[Saved entries]
>>>>>
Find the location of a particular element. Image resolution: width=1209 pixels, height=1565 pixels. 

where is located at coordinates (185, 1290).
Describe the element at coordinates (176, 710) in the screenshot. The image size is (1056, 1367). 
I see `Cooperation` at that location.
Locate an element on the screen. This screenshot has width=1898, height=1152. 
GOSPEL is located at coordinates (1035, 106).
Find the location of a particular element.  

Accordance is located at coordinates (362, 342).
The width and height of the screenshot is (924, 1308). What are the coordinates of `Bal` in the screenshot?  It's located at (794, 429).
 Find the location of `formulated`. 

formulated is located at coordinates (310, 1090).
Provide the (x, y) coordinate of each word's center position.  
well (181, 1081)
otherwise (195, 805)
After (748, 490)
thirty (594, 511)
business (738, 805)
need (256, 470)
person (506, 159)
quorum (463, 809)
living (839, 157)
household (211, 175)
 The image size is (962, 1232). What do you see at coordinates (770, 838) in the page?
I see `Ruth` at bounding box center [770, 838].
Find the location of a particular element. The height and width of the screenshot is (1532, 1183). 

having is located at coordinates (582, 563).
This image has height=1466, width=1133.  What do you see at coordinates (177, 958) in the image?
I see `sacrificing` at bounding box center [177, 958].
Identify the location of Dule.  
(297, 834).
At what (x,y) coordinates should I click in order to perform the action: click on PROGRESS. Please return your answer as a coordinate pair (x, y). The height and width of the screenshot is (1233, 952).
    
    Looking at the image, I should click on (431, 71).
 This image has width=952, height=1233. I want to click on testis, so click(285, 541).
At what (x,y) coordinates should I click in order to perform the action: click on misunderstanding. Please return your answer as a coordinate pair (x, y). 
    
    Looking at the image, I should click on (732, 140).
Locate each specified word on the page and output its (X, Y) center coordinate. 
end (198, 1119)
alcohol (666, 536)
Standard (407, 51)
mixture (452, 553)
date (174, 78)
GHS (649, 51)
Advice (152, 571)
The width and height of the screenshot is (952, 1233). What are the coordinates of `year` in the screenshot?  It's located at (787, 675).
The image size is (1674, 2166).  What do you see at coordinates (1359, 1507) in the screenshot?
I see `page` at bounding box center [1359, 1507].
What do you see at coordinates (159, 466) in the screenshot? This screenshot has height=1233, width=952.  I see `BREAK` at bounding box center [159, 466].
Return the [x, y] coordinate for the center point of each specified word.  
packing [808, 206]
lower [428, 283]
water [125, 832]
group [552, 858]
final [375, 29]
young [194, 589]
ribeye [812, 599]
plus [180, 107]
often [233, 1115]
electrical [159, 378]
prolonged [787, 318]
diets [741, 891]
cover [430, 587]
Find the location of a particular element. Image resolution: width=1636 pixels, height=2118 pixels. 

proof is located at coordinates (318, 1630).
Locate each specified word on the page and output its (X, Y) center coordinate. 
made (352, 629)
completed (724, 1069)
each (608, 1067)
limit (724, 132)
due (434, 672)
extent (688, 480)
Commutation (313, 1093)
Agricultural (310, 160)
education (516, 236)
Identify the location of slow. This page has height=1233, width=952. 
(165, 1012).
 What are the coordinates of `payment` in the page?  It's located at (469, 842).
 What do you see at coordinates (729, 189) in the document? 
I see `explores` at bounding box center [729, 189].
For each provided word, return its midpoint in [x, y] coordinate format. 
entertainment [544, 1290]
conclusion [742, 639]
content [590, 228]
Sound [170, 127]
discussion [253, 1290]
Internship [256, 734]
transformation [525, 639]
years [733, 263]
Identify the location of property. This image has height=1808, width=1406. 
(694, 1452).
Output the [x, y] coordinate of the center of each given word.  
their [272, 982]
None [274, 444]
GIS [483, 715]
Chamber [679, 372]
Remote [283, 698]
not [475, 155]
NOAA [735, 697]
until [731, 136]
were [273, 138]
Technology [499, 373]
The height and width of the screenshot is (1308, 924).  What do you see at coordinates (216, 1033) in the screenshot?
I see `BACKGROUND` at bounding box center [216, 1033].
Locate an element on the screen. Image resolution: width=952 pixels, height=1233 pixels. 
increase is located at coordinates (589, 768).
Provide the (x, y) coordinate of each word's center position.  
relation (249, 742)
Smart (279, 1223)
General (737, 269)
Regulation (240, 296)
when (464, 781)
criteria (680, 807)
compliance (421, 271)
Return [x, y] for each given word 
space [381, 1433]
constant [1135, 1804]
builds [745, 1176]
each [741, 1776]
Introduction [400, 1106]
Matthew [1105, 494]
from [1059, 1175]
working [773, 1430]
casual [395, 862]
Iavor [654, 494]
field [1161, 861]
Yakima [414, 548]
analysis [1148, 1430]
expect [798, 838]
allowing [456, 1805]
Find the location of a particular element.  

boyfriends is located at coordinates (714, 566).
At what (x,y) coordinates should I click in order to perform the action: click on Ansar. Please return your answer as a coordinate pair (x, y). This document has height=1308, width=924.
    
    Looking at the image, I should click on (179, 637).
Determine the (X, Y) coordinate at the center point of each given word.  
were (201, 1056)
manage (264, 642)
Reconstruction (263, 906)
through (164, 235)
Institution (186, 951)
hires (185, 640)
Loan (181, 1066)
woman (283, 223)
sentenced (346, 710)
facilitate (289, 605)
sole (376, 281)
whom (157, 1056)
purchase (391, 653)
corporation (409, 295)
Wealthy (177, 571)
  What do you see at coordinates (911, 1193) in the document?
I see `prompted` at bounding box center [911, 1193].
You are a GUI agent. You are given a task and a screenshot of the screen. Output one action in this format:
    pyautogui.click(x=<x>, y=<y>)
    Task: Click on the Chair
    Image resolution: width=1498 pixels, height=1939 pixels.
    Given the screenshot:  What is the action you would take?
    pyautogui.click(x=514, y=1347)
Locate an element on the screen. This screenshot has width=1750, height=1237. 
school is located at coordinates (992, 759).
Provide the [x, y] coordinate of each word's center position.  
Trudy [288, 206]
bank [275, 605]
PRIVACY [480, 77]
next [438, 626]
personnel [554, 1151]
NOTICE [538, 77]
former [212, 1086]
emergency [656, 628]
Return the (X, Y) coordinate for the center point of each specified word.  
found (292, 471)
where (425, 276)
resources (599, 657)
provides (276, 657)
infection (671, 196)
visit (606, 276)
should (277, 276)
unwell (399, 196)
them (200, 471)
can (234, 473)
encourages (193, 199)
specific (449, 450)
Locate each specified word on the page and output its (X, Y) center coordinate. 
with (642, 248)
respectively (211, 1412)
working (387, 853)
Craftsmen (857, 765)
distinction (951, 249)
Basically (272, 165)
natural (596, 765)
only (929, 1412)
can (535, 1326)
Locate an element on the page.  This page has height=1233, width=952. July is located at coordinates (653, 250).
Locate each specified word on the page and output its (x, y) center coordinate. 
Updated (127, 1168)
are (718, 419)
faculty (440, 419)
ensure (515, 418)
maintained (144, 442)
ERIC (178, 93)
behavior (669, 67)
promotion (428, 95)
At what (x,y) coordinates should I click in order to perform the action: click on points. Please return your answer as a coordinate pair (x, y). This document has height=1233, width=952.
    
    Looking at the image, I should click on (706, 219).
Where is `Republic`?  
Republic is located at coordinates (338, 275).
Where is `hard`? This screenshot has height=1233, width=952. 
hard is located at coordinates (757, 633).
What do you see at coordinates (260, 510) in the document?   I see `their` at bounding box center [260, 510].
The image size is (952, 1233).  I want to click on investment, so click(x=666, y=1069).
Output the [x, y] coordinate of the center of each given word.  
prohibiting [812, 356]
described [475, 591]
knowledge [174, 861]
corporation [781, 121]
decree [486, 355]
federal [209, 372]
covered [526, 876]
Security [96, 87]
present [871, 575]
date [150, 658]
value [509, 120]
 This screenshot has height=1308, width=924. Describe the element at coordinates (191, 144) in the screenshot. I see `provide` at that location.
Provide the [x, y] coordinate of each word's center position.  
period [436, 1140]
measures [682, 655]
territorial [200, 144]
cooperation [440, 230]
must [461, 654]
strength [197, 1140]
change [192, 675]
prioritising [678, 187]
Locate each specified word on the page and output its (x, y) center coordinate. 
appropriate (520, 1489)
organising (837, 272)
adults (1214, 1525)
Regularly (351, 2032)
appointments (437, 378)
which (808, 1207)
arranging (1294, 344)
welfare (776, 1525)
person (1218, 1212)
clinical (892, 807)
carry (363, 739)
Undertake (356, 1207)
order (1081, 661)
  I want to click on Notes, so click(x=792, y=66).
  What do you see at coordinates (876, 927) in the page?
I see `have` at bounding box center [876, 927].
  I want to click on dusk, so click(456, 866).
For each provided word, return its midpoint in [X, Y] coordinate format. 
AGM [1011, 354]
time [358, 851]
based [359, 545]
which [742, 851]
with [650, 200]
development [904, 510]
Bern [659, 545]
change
<<<<<
WORK TO COMPLETE |
Return the lines of the data above exactly, starting with the line that contains "prioritising [678, 187]" and ending after the line that contains "order (1081, 661)".

WRITTEN RESPONSE |
prioritising [678, 187]
Locate each specified word on the page and output its (x, y) center coordinate. 
appropriate (520, 1489)
organising (837, 272)
adults (1214, 1525)
Regularly (351, 2032)
appointments (437, 378)
which (808, 1207)
arranging (1294, 344)
welfare (776, 1525)
person (1218, 1212)
clinical (892, 807)
carry (363, 739)
Undertake (356, 1207)
order (1081, 661)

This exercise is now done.